#### Given passage ####

The researchers investigated the association between moderate-severely bothersome vasomotor symptoms (VMS) and psychological general well-being in women, aged 40–65 years, taking into account sociodemographic and lifestyle factors. This was a cross-sectional survey of 2020 Australian women, aged 40–65 years, recruited from the community between July 2013 and March 2014.
Wellbeing was assessed by the Psychological and General Wellbeing questionnaire (PGWB) and VMS by the Menopause-specific Quality of Life Questionnaire. Moderate-severely bothersome VMS had a strong significant negative association with psychological general well-being [regression coefficient (β) = -8.17, 95% confidence interval (CI) -10.90 to -5.45].
Sociodemographic factors associated with lower well-being included being un-partnered (β = -2.80, 95% CI -4.74 to -0.86), obese (β = -5.46, 95% CI -7.24 to -3.68) and a smoker (β = -3.47, 95% CI -6.10 to -0.84). Older age (β = 0.29, 95% CI 0.06–0.42) and participation in paid and/or volunteer work (β = 2.72, 95% CI 0.61–4.82) were positively associated with well-being. For those with insecure housing, being a carer was associated with better well-being.

####

• **Task instructions**
a: Answer these questions from the study text on vasomotor symptoms and well-being:
(i) How many Australian women were surveyed?
(ii) Which questionnaire assessed well-being?
(iii) What regression coefficient is given for being obese?
b: Please summarize the study text on vasomotor symptoms and well-being in two sentences.
c: Translate this sentence from the study text on vasomotor symptoms and well-being into Spanish: "For those with insecure housing, being a carer was associated with better well-being."
The items that come next are separate material and are not part of the study text.

#### Record extracts ####

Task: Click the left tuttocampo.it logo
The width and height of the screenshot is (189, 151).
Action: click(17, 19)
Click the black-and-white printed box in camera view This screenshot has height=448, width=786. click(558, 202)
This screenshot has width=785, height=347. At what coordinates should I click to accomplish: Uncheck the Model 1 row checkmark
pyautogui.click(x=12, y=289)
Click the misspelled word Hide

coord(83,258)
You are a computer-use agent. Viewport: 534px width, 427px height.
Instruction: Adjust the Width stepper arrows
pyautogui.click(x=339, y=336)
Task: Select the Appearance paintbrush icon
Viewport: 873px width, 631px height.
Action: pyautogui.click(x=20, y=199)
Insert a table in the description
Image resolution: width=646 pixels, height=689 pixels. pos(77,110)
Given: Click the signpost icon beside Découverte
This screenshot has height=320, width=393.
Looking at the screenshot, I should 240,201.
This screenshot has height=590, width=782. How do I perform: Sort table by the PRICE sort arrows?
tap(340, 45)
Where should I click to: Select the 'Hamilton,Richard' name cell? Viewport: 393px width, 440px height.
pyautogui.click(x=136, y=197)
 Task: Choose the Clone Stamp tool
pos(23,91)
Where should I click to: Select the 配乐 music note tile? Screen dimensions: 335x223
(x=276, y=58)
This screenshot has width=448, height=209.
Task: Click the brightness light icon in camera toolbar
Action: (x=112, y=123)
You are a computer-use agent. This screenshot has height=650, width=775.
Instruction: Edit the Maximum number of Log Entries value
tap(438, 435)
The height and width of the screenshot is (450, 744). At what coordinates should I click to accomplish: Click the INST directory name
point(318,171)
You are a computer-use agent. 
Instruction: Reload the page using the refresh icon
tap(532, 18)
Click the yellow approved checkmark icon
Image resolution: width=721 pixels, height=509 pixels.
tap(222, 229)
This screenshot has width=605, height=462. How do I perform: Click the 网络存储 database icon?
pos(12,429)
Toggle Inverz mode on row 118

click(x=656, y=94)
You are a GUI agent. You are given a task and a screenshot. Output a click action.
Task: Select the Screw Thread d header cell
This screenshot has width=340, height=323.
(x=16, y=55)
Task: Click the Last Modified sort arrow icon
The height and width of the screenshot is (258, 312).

####

• **Expected responses**
a:
(i) 2020
(ii) The Psychological and General Wellbeing questionnaire (PGWB)
(iii) β = -5.46 (95% CI -7.24 to -3.68)

b: A cross-sectional survey of 2020 Australian women aged 40–65 found that moderate-severely bothersome vasomotor symptoms had a strong significant negative association with psychological general well-being. Being un-partnered, obese or a smoker was associated with lower well-being, while older age and paid and/or volunteer work were positively associated with it.

c: Entre quienes tenían una vivienda insegura, ser cuidadora se asociaba con un mejor bienestar.